The question I was thinking about is, if antes are $10-million each, would you ever fold? Let's say our opponent is first to act, he bets $1, and the card we were dealt is card 3. So there's only two cards in the deck we can beat. But our pot odds are 20,000,001:1. It would be strange to fold, in a $20,000,001 pot, for only $1 more. Yet if our opponent's opening bet means he has a card greater than 600,000 (or whatever), doesn't that mean we can fold everything smaller than that, despite the huge pot odds?

The answer is that even when the pot is so extremely high because of the antes, it would still be correct to bluff sometimes, but very rarely. Therefore, if the player first-to-act bets, and the other player has card 3, the other player should still call $1 because of the tiny chance that the first player was dealt card 1 or 2 and decided to bluff-bet it.

[FishAndChips]

For eveyone that thinks it's a large number of raises, 900,000 or more (as opposed to ~20), it seems to me that you are looking at your odds of having the best hand against a random hand by your opponent, and then figuring it is correct to bet and raise a number of times proportional to the number of hands you beat initially. However, everytime your opponet raises it's for what he perceives as value(as discussed previously he's an expert and not making exploitable mistakes like bluffing with zero fold equity etc.) Therefore you should only raise the number of times that you are the favorite when called. If your opponent raises on the 20th bet for value look out! He can really only have one hand. He would have just called at some point sooner if his hand was any weaker than yours, because it would not be a raise for value against what he would narrow down as your range of possible hands.

Take an example from Hold'em. You have KK heads-up against a single opponent. The odds of your opponet having a better hand, AA, is 203.17-1. While this is not as large as the odds in the Sklansky example, 999,998-1, the number of raises is somewhat proportional. Now using the logic of the large number of raises, you would raise with KK something like 200 times. Now it's interesting to note that in actual practice, most of you would probably put your opponnet on AA after only a few bets and raises as opposed to 200+ and would subsequently just call much sooner.

(Source records)

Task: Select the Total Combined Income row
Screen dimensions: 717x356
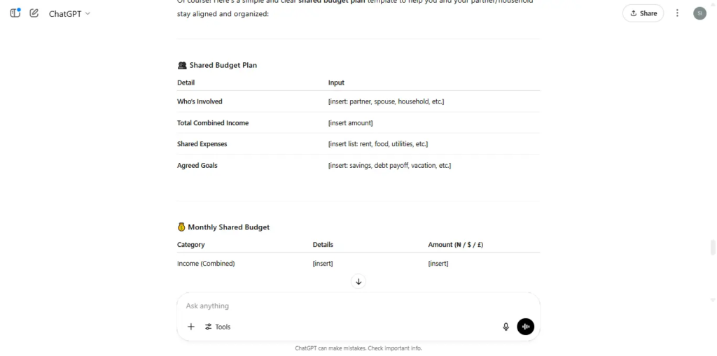Action: click(x=359, y=123)
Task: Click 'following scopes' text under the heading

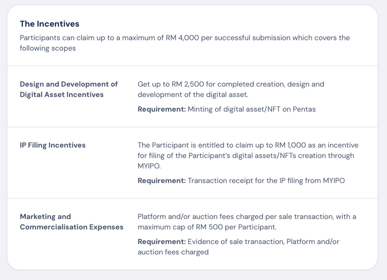Action: (x=48, y=48)

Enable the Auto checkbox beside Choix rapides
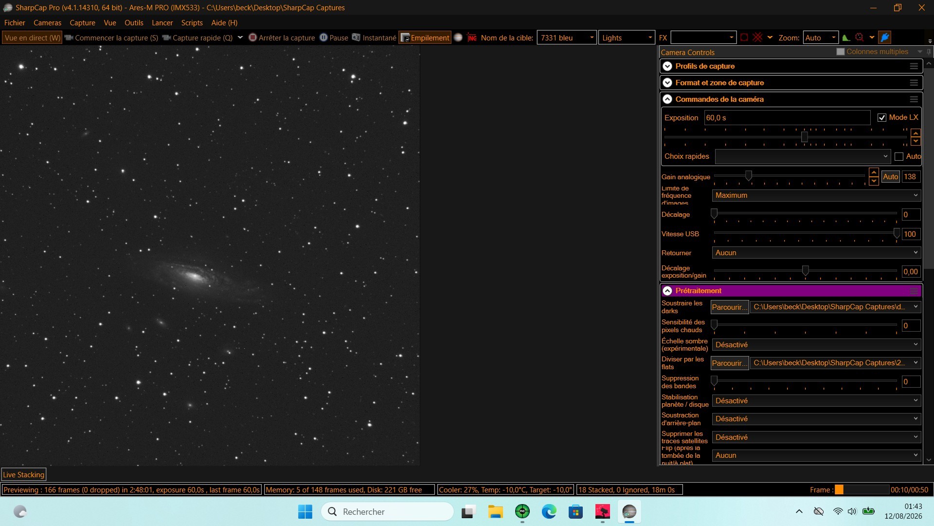point(899,156)
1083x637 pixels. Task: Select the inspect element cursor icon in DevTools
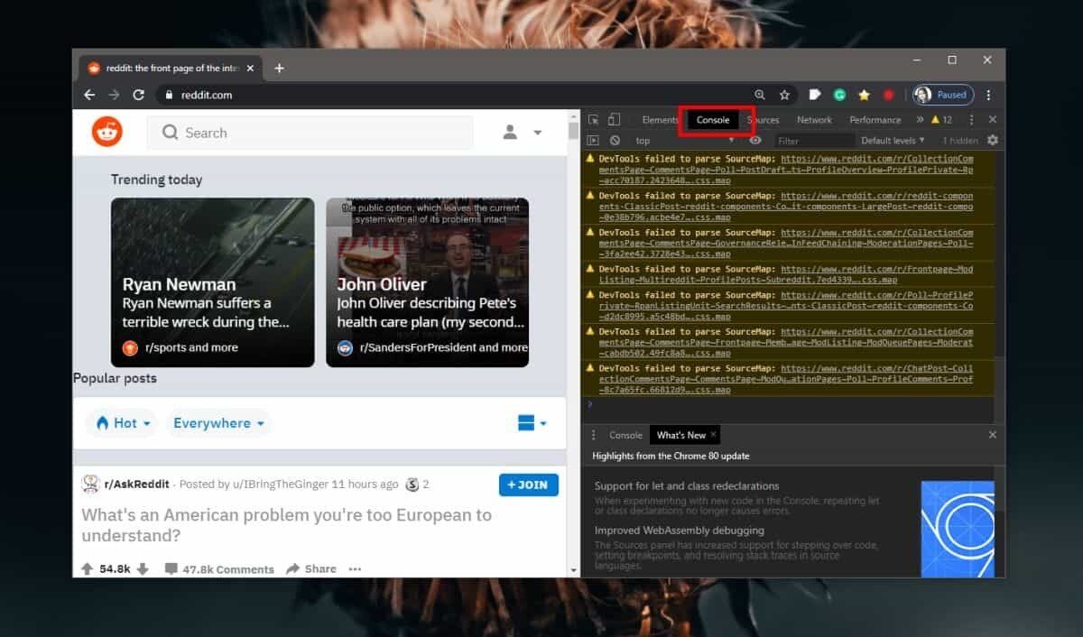pyautogui.click(x=594, y=119)
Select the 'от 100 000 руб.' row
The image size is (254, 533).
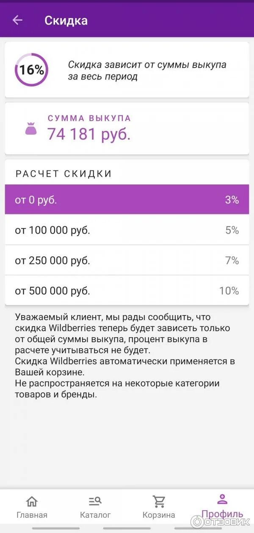(127, 230)
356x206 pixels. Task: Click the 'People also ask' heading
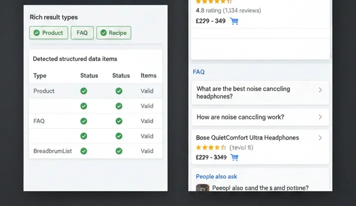click(216, 176)
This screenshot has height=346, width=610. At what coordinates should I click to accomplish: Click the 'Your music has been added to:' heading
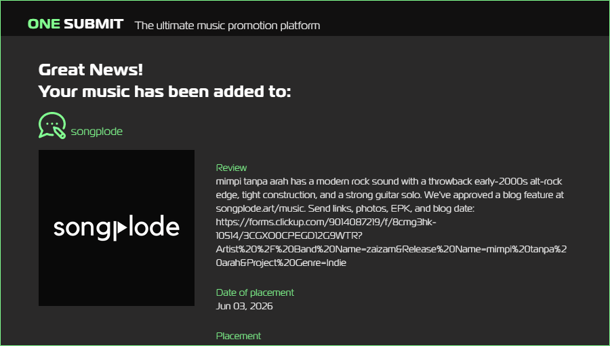[x=165, y=92]
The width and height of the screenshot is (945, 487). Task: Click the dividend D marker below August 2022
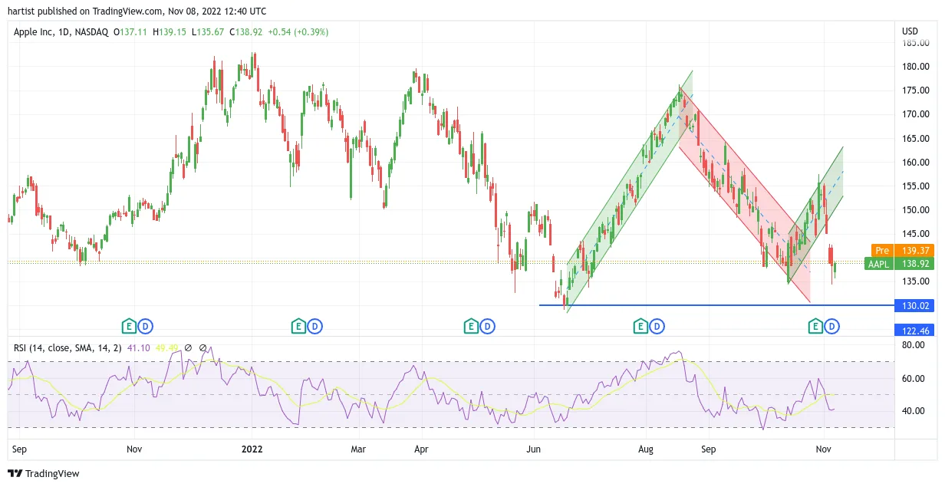tap(657, 327)
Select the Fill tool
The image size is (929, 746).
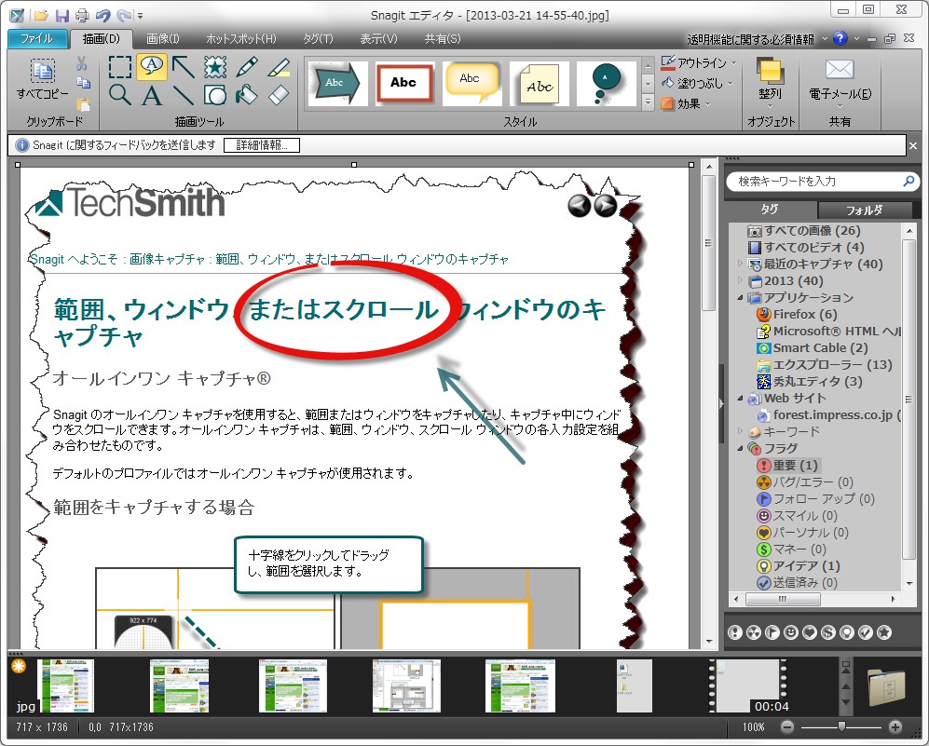248,96
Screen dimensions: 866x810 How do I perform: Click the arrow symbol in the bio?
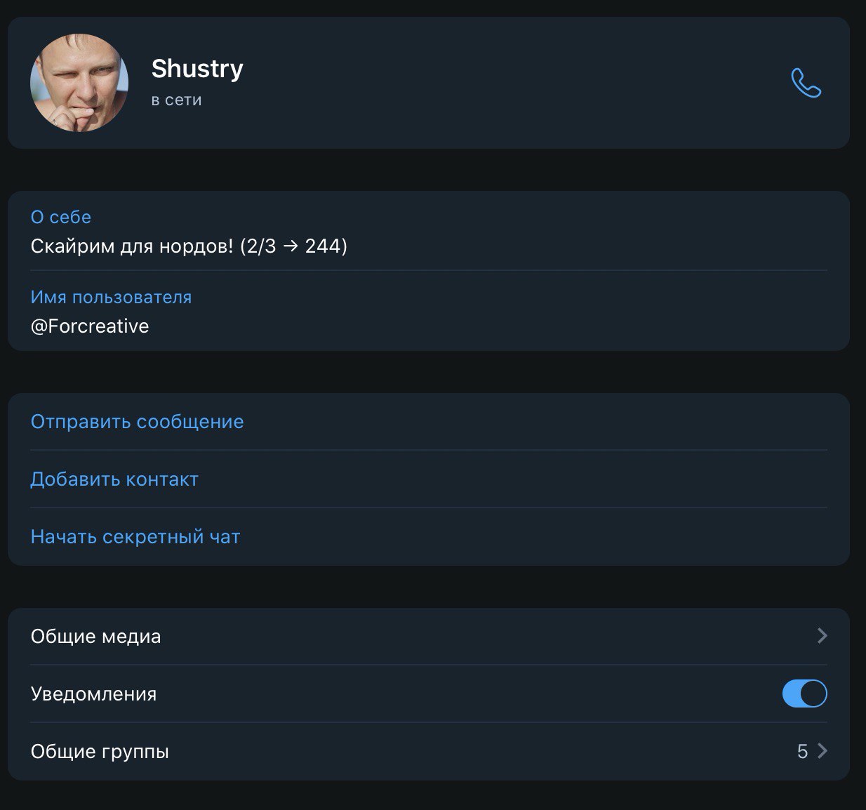click(x=291, y=246)
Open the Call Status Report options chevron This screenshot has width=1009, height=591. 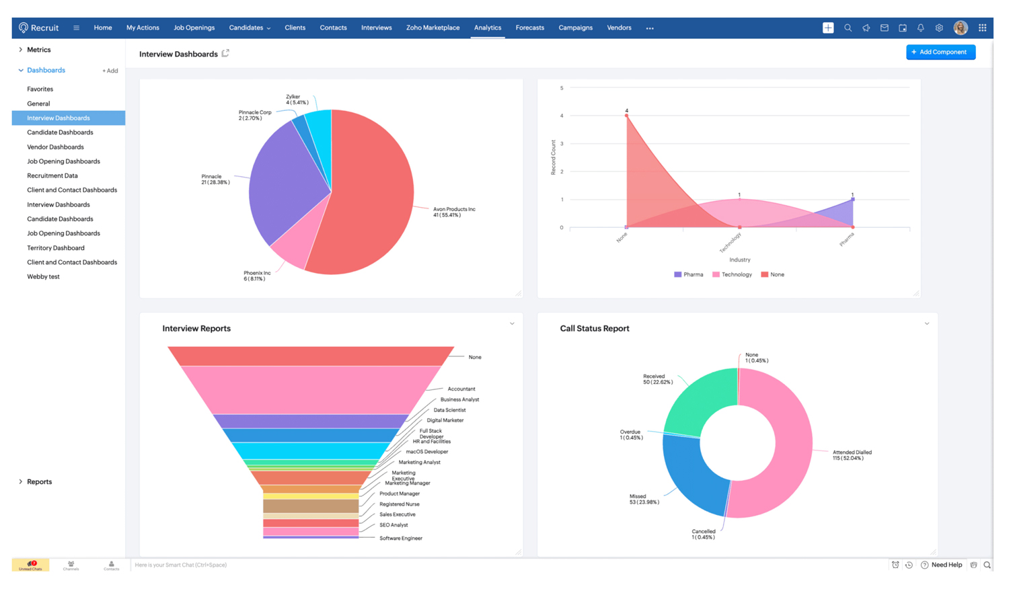click(x=927, y=323)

Task statement:
Reproduce the forum discussion of folding and raising against huge pot odds word for word, from start to finish.

Exercise output:
The question I was thinking about is, if antes are $10-million each, would you ever fold? Let's say our opponent is first to act, he bets $1, and the card we were dealt is card 3. So there's only two cards in the deck we can beat. But our pot odds are 20,000,001:1. It would be strange to fold, in a $20,000,001 pot, for only $1 more. Yet if our opponent's opening bet means he has a card greater than 600,000 (or whatever), doesn't that mean we can fold everything smaller than that, despite the huge pot odds?

The answer is that even when the pot is so extremely high because of the antes, it would still be correct to bluff sometimes, but very rarely. Therefore, if the player first-to-act bets, and the other player has card 3, the other player should still call $1 because of the tiny chance that the first player was dealt card 1 or 2 and decided to bluff-bet it.

[FishAndChips]

For eveyone that thinks it's a large number of raises, 900,000 or more (as opposed to ~20), it seems to me that you are looking at your odds of having the best hand against a random hand by your opponent, and then figuring it is correct to bet and raise a number of times proportional to the number of hands you beat initially. However, everytime your opponet raises it's for what he perceives as value(as discussed previously he's an expert and not making exploitable mistakes like bluffing with zero fold equity etc.) Therefore you should only raise the number of times that you are the favorite when called. If your opponent raises on the 20th bet for value look out! He can really only have one hand. He would have just called at some point sooner if his hand was any weaker than yours, because it would not be a raise for value against what he would narrow down as your range of possible hands.

Take an example from Hold'em. You have KK heads-up against a single opponent. The odds of your opponet having a better hand, AA, is 203.17-1. While this is not as large as the odds in the Sklansky example, 999,998-1, the number of raises is somewhat proportional. Now using the logic of the large number of raises, you would raise with KK something like 200 times. Now it's interesting to note that in actual practice, most of you would probably put your opponnet on AA after only a few bets and raises as opposed to 200+ and would subsequently just call much sooner.